From 2005-2014 I was the Principal Timpanist of the Macao Orchestra. This was my first full time orchestral job, and many of the things I learnt writing my thesis I was able to put into practice there. Even though my former ensemble is based in a region a long way from Europe, I have answered my own research questions to give a bit of information about the equipment I used in that orchestra. For many years the Macao Orchestra had only one set of timpani, made by Concorde. The design is an amalgamation of aspects of Ludwig and Adams timpani, using Ludwig balanced-action pedals, paired with copper bowls from Adams. The sizes are a standard set of 4 (32”,29”,26”,23”), but given the opportunity I would add a 25” drum to give a better tone for notes from eb-f, and only use the 23” for notes f# and above. Recently the orchestra purchased a set of Adams ‘Dresden Classic’ timpani, which will become the primary set for all concerts except outdoor programs.

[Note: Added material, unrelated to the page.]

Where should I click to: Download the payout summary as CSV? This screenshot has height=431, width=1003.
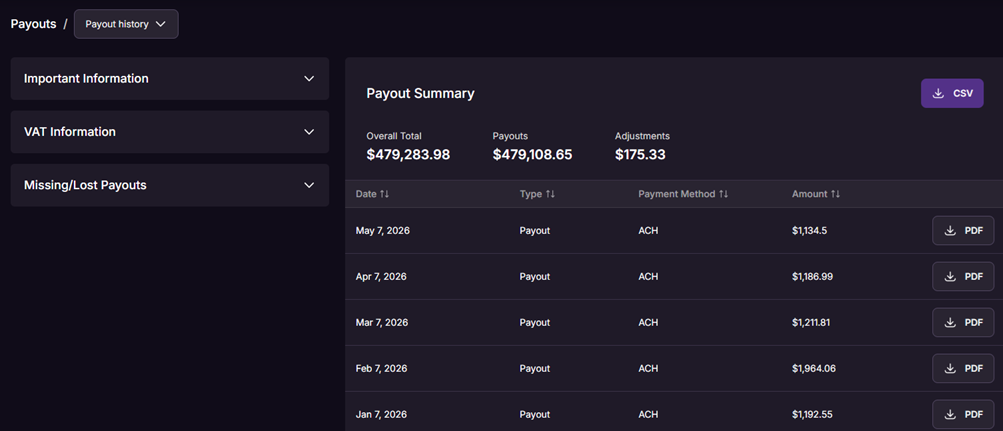point(952,93)
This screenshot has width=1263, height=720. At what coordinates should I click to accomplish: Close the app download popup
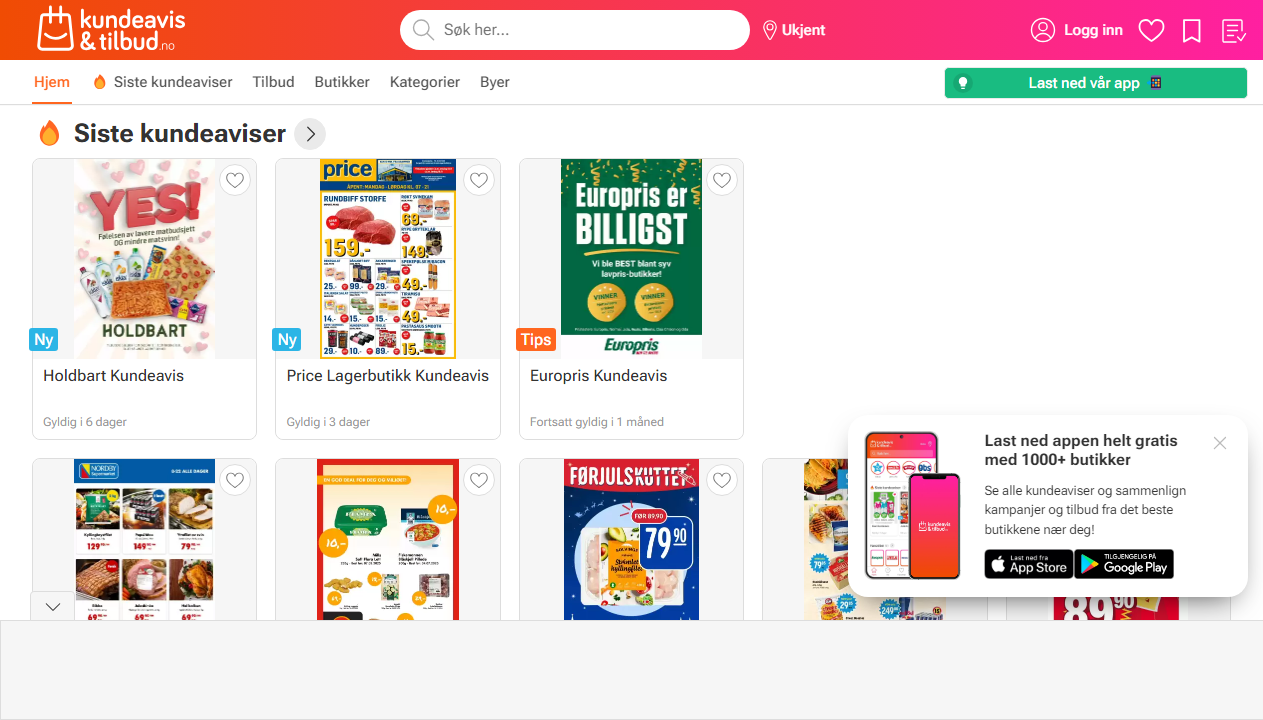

I use Remo Renaissance heads on my timpani. Macao has a very humid environment in summer, and quite dry in winter, plus the timpani do a lot of traveling; they are used in many different venues, including run-out concerts and even outdoor performances. For these reasons I’ve decided not to change to calf heads, even though this would be my preference. Still, I’m happy with Renaissance style heads and prefer their warmth and projection over other plastic head varieties. To me these other heads give a tubby and unfocused sound, although this is partly because my playing style and stick choice are more suited to Renaissance (or calf). I usually change the heads every 12-18 months, not surprisingly needing to change the inner heads earlier than the outer ones. Because the orchestra plays in a number of venues around Macao, the drums endure quite a lot of traveling, and I find myself having to clear the heads very regularly.

The balanced action pedals on the Concorde timpani are fast and convenient to use. Also, even though fine tuning is meant to be very easy with a clutch-less pedal, I find that minor adjustments to cope with changing pitch in the orchestra are much easier and more accurate when using a master tuning handle. In this respect the ratchet clutch pedals on the Adams Dresdens, especially when combined with the fine tuning handle, are much more reliable. The ratchet pedals come with all the usual issues to avoid, such as noisy ratchet scrapes and the danger of pedal slippage when opening the clutch, but the benefits to accurate and secure intonation far outweigh these problems. About tuning gauges, I must admit to using them regularly, but naturally they are a guide only and fine tuning must be done by ear.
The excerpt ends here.